CN100519168C - Thermal transfer image receiving sheet and method - Google Patents

Abstract

A thermal transfer image-receiving sheet (1) capable of recording thereon thermally transferred dye or ink images in a clear and sharp form. The image-receiving layer (3) comprises at least one water dispersible aliphatic polyether-polyurethane resin and at least one water dispersible aliphatic polyester-polyurethane resin or a silica dispersion or an anionic aqueous emulsion of wax.

Description

Thermal transfer image receiving plate and method

Background of the invention

1. cross-reference to related applications

The application requires provisional patent application 60/454, No. 258 proposed on March 13, 2003, and the priority of provisional patent application 60/454, No. 960 proposed on March 14, 2003, and its disclosure is hereby incorporated in its entirety Enter as a reference.

2. field of invention

[0004] The present invention relates to thermal transfer image-receiving sheets. More particularly, the present invention relates to thermally transferred image receiving polymeric sheets capable of recording thereon thermally transferred dye or ink images in a clear and accurate form.

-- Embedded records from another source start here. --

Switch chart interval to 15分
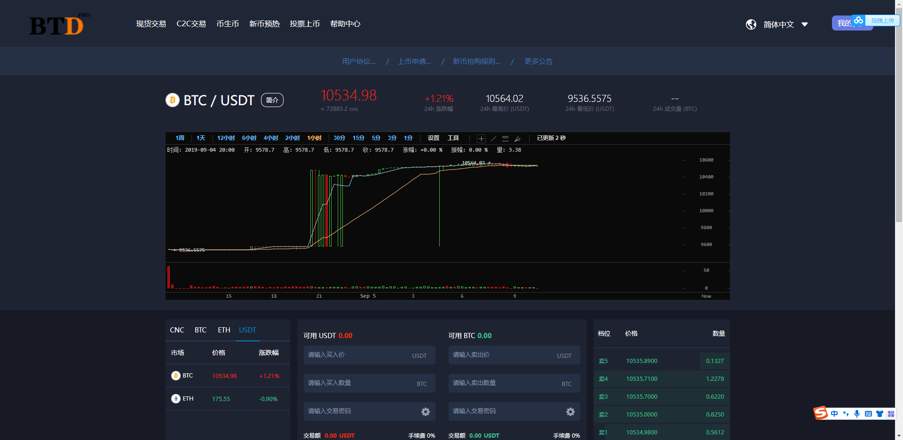903x440 pixels. point(358,138)
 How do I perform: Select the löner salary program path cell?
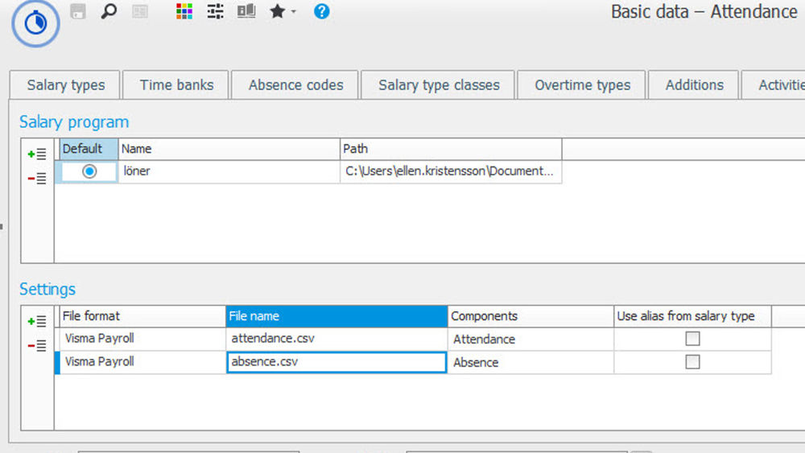(450, 171)
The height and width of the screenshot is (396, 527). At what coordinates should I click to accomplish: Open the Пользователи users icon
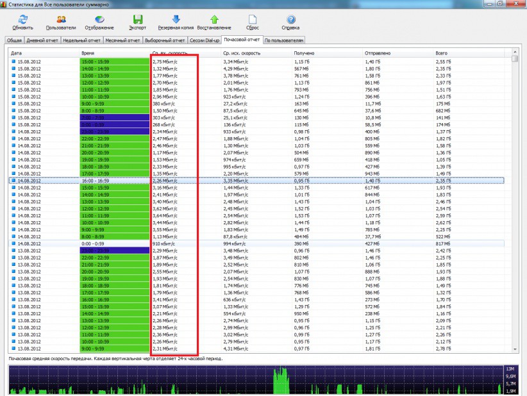coord(61,20)
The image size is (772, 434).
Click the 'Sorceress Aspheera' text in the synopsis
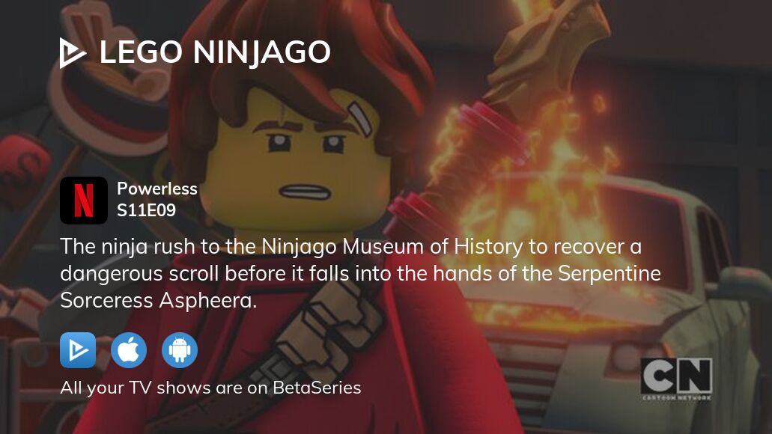159,300
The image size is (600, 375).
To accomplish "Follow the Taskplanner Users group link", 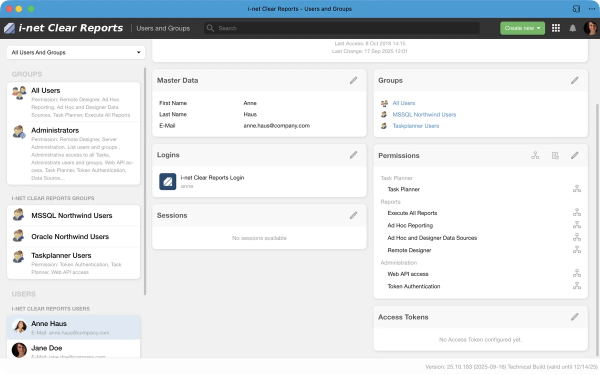I will [416, 126].
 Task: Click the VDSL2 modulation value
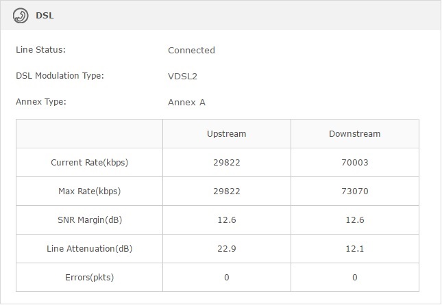[x=183, y=76]
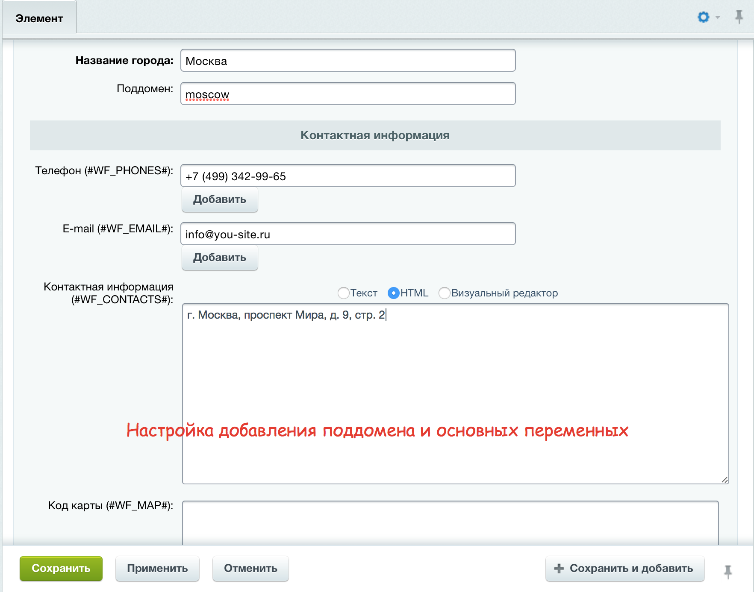The width and height of the screenshot is (754, 592).
Task: Choose the Визуальный редактор option
Action: pyautogui.click(x=445, y=293)
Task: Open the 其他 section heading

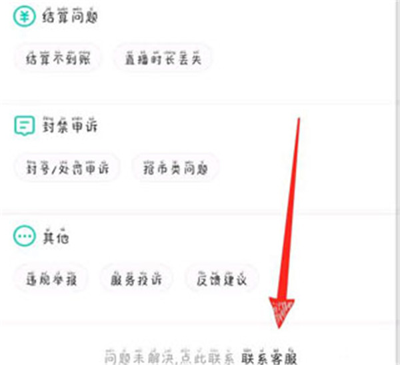Action: click(x=55, y=236)
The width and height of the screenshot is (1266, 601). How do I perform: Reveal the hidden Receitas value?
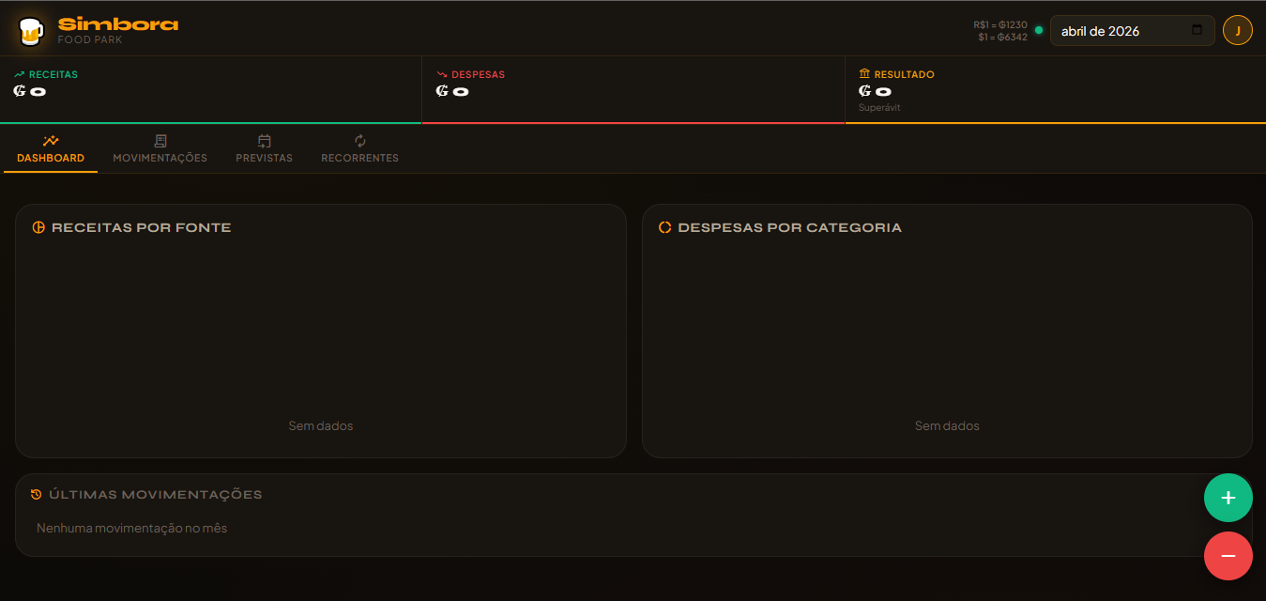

3. the discussion of related field

[0006] In a thermal transfer recording system, an ink ribbon is heated by a heating head or a laser or the like according to image information. The heating causes thermal melting, thermal diffusion, or thermal sublimation, by which the dye is transferred from the ink ribbon to the printing plate, where an image is formed.

[0007] Printing sheets are usually made of a support film coated with a dye receiving layer. The dye-receiving layer is a layer that receives dye or ink transferred to the layer by heating from an ink ribbon, and holds an image formed by the dye. Typical dye-receiving layers for polymeric substrates include at least one dye-receptive resin dissolved in an organic solvent. Examples of such solvent borne resins include polyesters, polycarbonates, polyvinyl chlorides, vinyl chloride copolymers such as vinyl chloride-vinyl acetate copolymers, and thermoplastic resins such as polyurethane resins, poly Styrene, acrylic-styrene (AS) resin, acrylonitrile-butadiene-styrene (ABS) resin, and the like.

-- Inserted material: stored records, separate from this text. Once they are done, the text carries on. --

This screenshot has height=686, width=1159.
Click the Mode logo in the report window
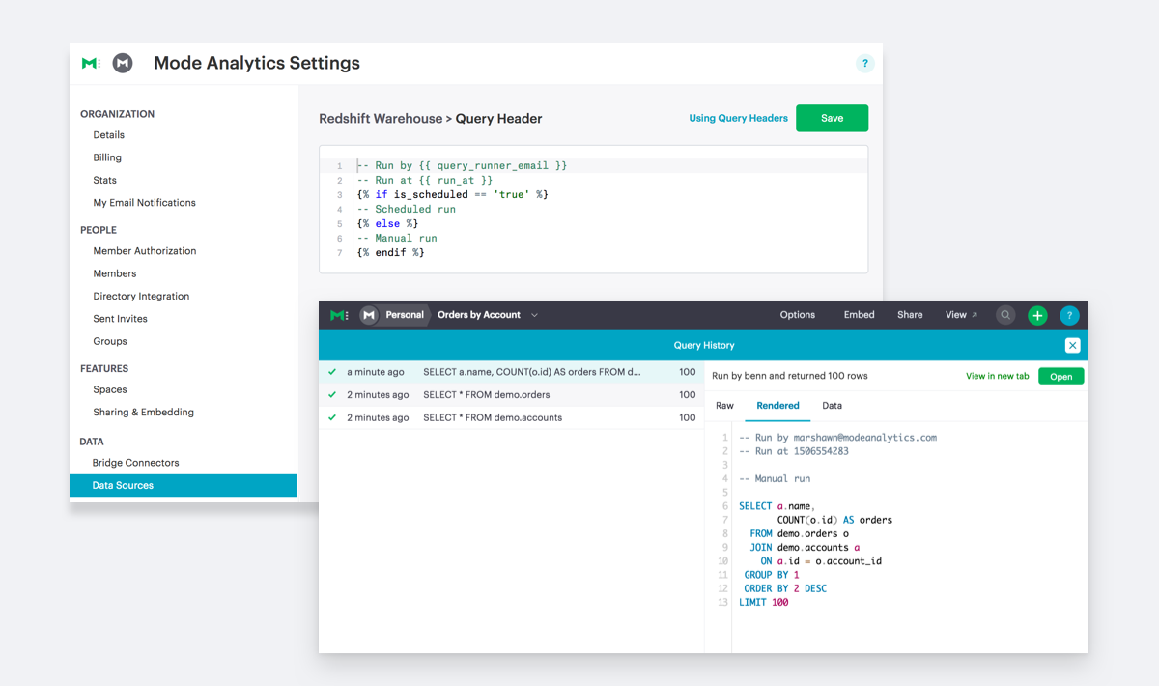pos(339,315)
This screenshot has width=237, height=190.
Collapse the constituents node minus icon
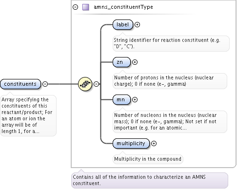(45, 84)
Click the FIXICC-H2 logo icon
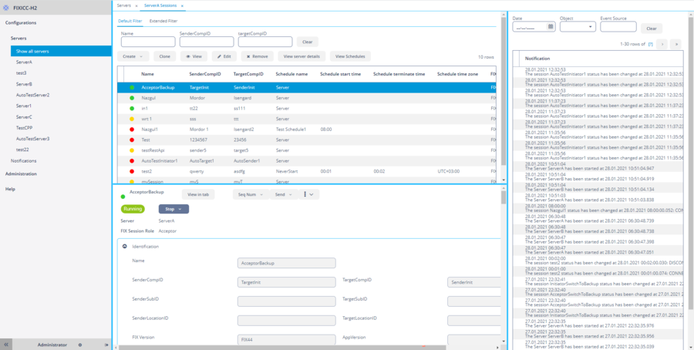Image resolution: width=694 pixels, height=350 pixels. tap(7, 6)
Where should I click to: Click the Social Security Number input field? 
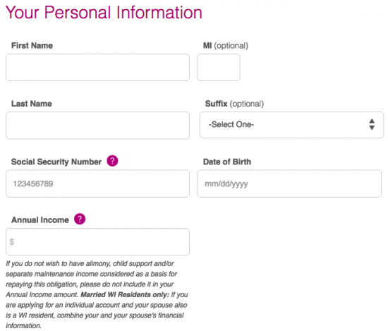[x=98, y=183]
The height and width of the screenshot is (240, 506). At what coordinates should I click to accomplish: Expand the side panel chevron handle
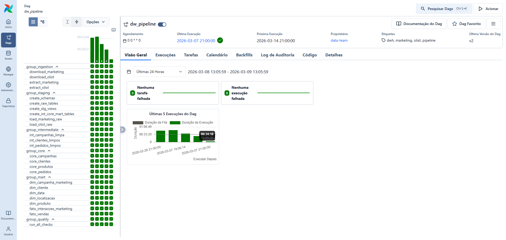tap(123, 130)

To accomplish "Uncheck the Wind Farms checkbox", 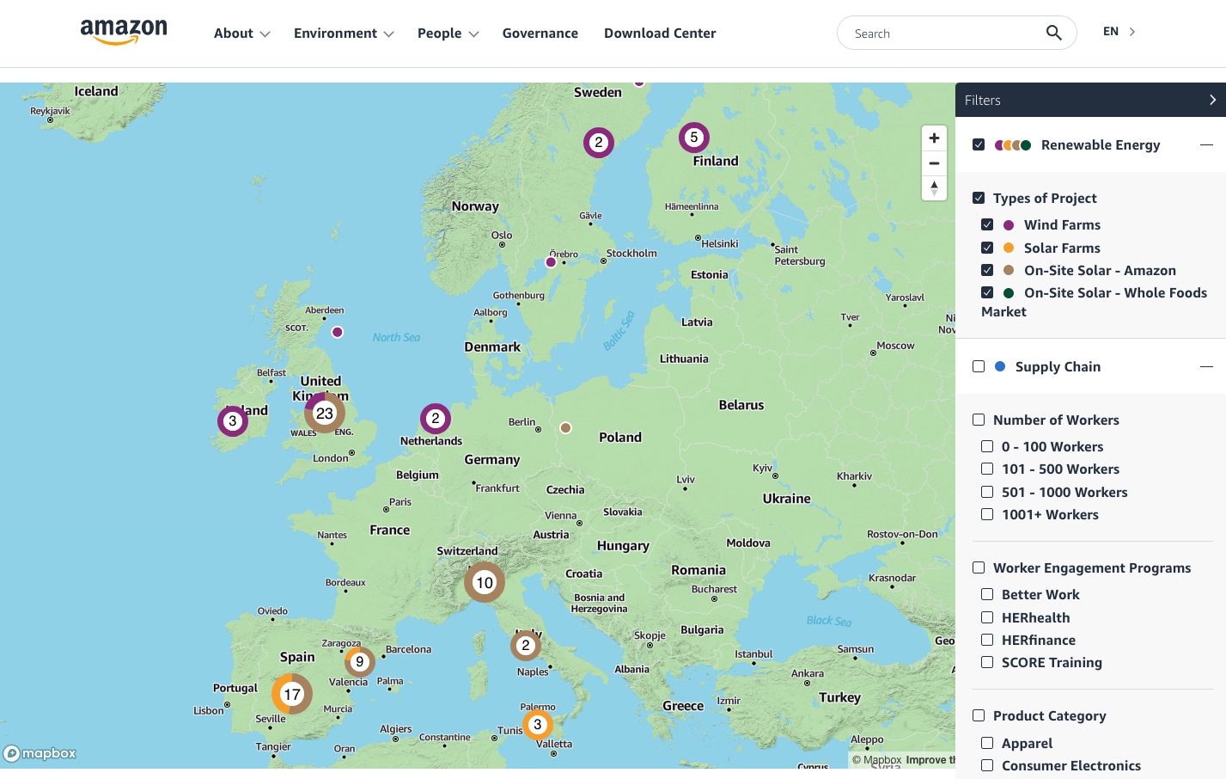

[0008] It is desirable to reduce or eliminate the use of volatile organic solvents during the manufacture of polymeric image receiving sheets. In particular, there is a need to apply aqueous compositions for producing image receiving layers on polyester substrates without compromising image clarity and durability.

Summary of the invention

[0009] According to one aspect of the present invention, there is provided a printing plate of the type for use in a thermal transfer recording system. The printing sheet includes a polymeric film support, and an image receiving layer formed on the film support. The image receiving layer can be made from an aqueous coating composition. In one embodiment, the aqueous coating composition may include an aqueous dispersion of aliphatic polyester-polyurethane, and an aqueous dispersion of aliphatic polyether-polyurethane. In one embodiment, the aqueous coating composition may include an aqueous dispersion of an aliphatic polyether-polyurethane resin, a silicon dispersion, and an anionic aqueous emulsion of a wax. A water crosslinking agent can be added to the aqueous coating composition before drying the aqueous coating composition.

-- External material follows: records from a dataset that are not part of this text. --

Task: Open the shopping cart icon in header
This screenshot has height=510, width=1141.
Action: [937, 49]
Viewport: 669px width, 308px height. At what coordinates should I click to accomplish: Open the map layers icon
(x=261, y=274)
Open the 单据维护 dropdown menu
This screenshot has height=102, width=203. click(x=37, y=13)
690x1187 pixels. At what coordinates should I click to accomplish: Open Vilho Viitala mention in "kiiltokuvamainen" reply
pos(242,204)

[0010] According to another aspect of the present invention, there is provided a dye receiving coating composition. In one embodiment, the dye-receiving coating composition may include an aqueous dispersion of aliphatic polyester-polyurethane, and an aqueous dispersion of aliphatic polyether-polyurethane. In one embodiment, the dye-receiving coating composition may include an aqueous dispersion of an aliphatic polyether-polyurethane resin, a silicon dispersion, and an anionic aqueous emulsion of a wax. A water crosslinking agent can be added to the dye receiving coating composition.

[0011] According to yet another aspect of the present invention, a method of preparing a thermal transfer image receiving plate is provided. The method is provided for coating the surface of a substrate panel with an aqueous coating composition. and, drying the aqueous coating composition to form a thermal transfer image receiving sheet.

Brief description of the drawings

In accompanying drawing:

[0013] FIG. 1 is a schematic diagram illustrating a cross-sectional view of a thermal transfer image receiving plate according to the present invention.

Detailed description of the invention

[0014] In the following specification, the invention is described with reference to FIG. 1 . 1 is a schematic cross-sectional view of an embodiment of a thermal transfer image receiving sheet 1 according to the present invention. The thermal transfer image receiving sheet 1 may include a substrate sheet 2 (substrate sheet 2) and a dye receiving layer 3 (dye receiving layer 3), and the dye receiving layer 3 is deposited on one surface of the substrate sheet 2.

[0015] With regard to the base plate 2, the base plate 2 may be made of sheet material, which is selected with reference to the specific criteria of the application. Such criteria include, for example, desired volume (height, length, and thickness), surface texture, composition, flexibility, and other physical and economic attributes or characteristics. Suitable board materials may include, for example, synthetic papers such as polyolefins, polystyrenes; wood free papers; art papers; coat papers ; polish coated paper (cast coat paper); wallpaper (wall paper); lining paper (lining paper); Vinyl chloride, polyethylene terephthalate, polystyrene, polymethacrylate, and polycarbonate.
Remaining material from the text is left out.